- Yang Diperlukan: Cetak ulang seluruh artikel tentang perajin beduk di bawah ini tanpa mengubah satu kata pun.

Jawa
Beduk Karya Perajin asal Grabag Magelang Rambah Pasar Internasional
Perajin berusia 61 tahun itu sudah 28 tahun membikin instrumen penanda waktu salat di masjid tersebut.
Penulis: Rendika Ferri K | Editor: Ari Nugroho
Laporan Reporter Tribun Jogja, Rendika Ferri K
TRIBUNJOGJA.COM, MAGELANG - Beduk hasil karya Zaemadi (61), perajin bedug asal Dusun Bleder RT06/06, Desa Ngasinan, Kecamata Grabag, Kabupaten Magelang, Provinsi Jawa Tengah, ternyata tak hanya dikenal di nasional saja, tetapi bisa tembus hingga pasar internasional.
Perajin berusia 61 tahun itu sudah 28 tahun membikin instrumen penanda waktu salat di masjid tersebut.
Sejak tahun 1991, hingga tahun 2019 ini, ada ratusan beduk yang telah dibuatnya.
Dari beduk ukuran biasa berdiameter 80 sentimeter dengan panjang 1,25 meter hingga beduk berdiameter 130 sentimeter, panjang 160 sentimeter.
• Warga Turi Sulap Mesin AC Jadi Robot Raksasa Pemukul Bedug
Dari yang seharga Rp 15 juta, sampai yang terjual Rp 52,5 juta.
Beduk-nya pun telah dikirim ke berbagai daerah seperti Jakarta, Yogyakarta, Semarang, Medan, Riau.

- Data yang Ditampilkan:
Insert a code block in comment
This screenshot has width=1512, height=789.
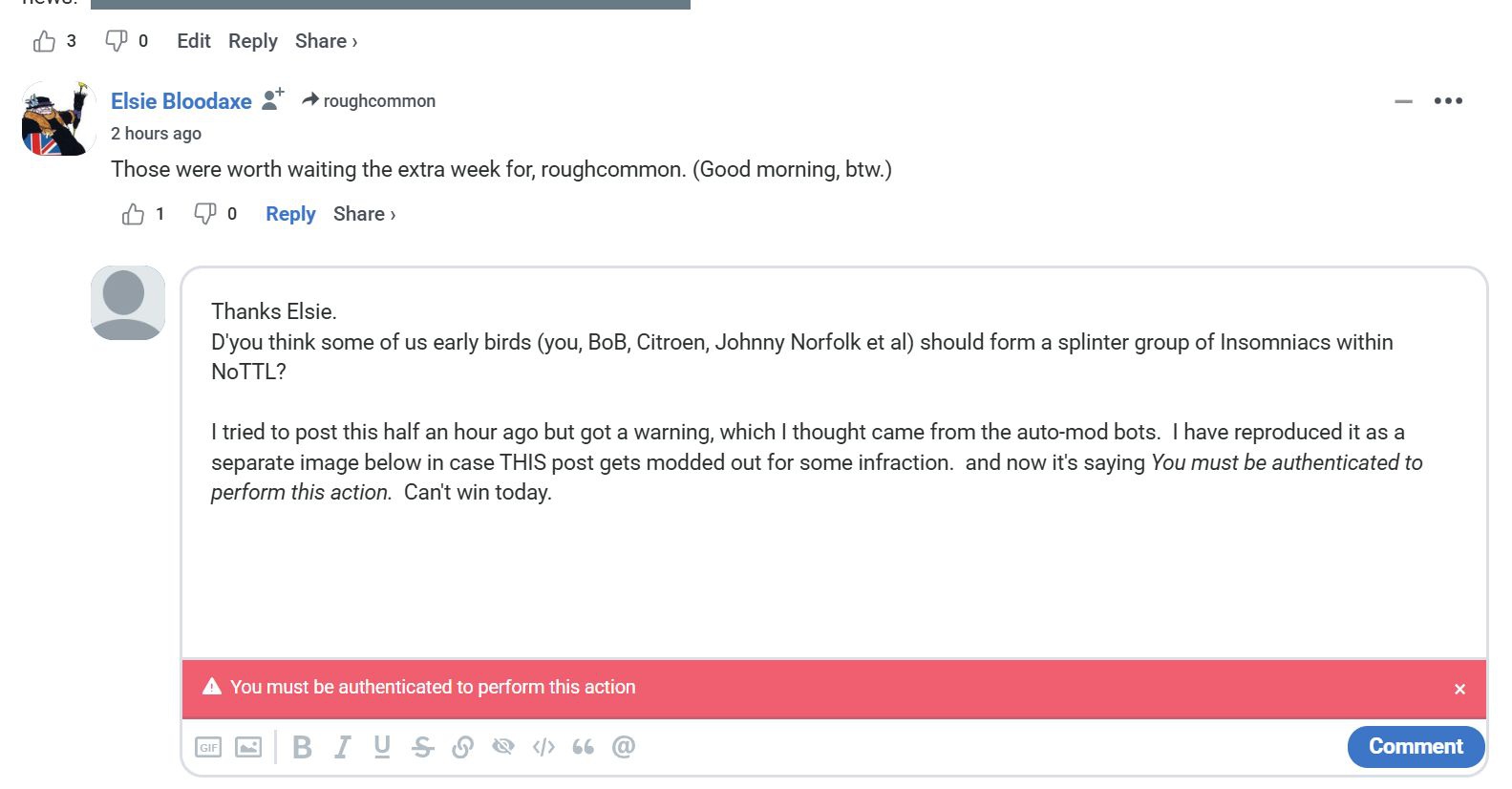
* * *
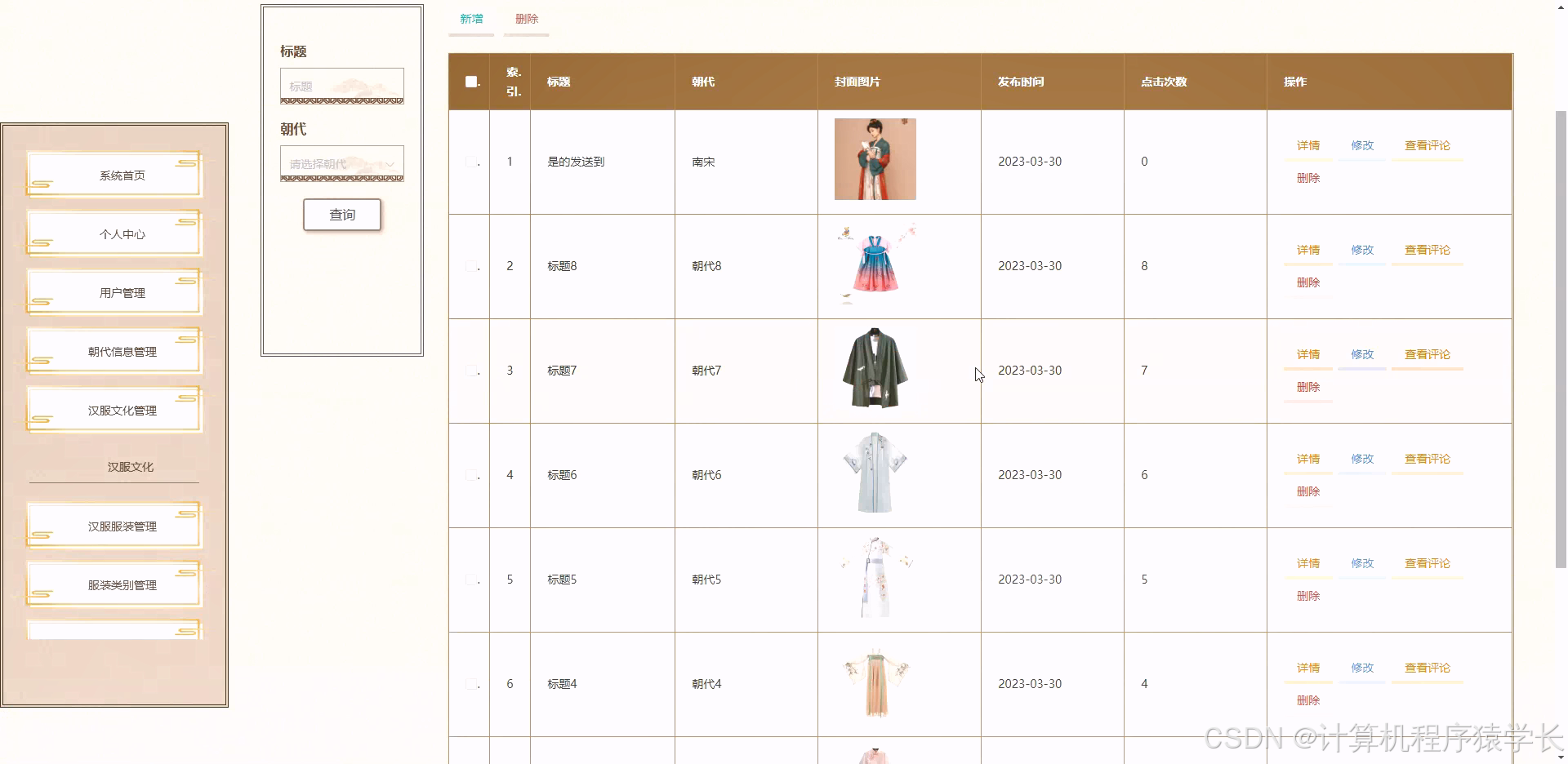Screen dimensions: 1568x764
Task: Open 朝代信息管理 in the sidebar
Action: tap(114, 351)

- Contoh Jawaban:
Jawa
Beduk Karya Perajin asal Grabag Magelang Rambah Pasar Internasional
Perajin berusia 61 tahun itu sudah 28 tahun membikin instrumen penanda waktu salat di masjid tersebut.
Penulis: Rendika Ferri K | Editor: Ari Nugroho
Laporan Reporter Tribun Jogja, Rendika Ferri K
TRIBUNJOGJA.COM, MAGELANG - Beduk hasil karya Zaemadi (61), perajin bedug asal Dusun Bleder RT06/06, Desa Ngasinan, Kecamata Grabag, Kabupaten Magelang, Provinsi Jawa Tengah, ternyata tak hanya dikenal di nasional saja, tetapi bisa tembus hingga pasar internasional.
Perajin berusia 61 tahun itu sudah 28 tahun membikin instrumen penanda waktu salat di masjid tersebut.
Sejak tahun 1991, hingga tahun 2019 ini, ada ratusan beduk yang telah dibuatnya.
Dari beduk ukuran biasa berdiameter 80 sentimeter dengan panjang 1,25 meter hingga beduk berdiameter 130 sentimeter, panjang 160 sentimeter.
• Warga Turi Sulap Mesin AC Jadi Robot Raksasa Pemukul Bedug
Dari yang seharga Rp 15 juta, sampai yang terjual Rp 52,5 juta.
Beduk-nya pun telah dikirim ke berbagai daerah seperti Jakarta, Yogyakarta, Semarang, Medan, Riau.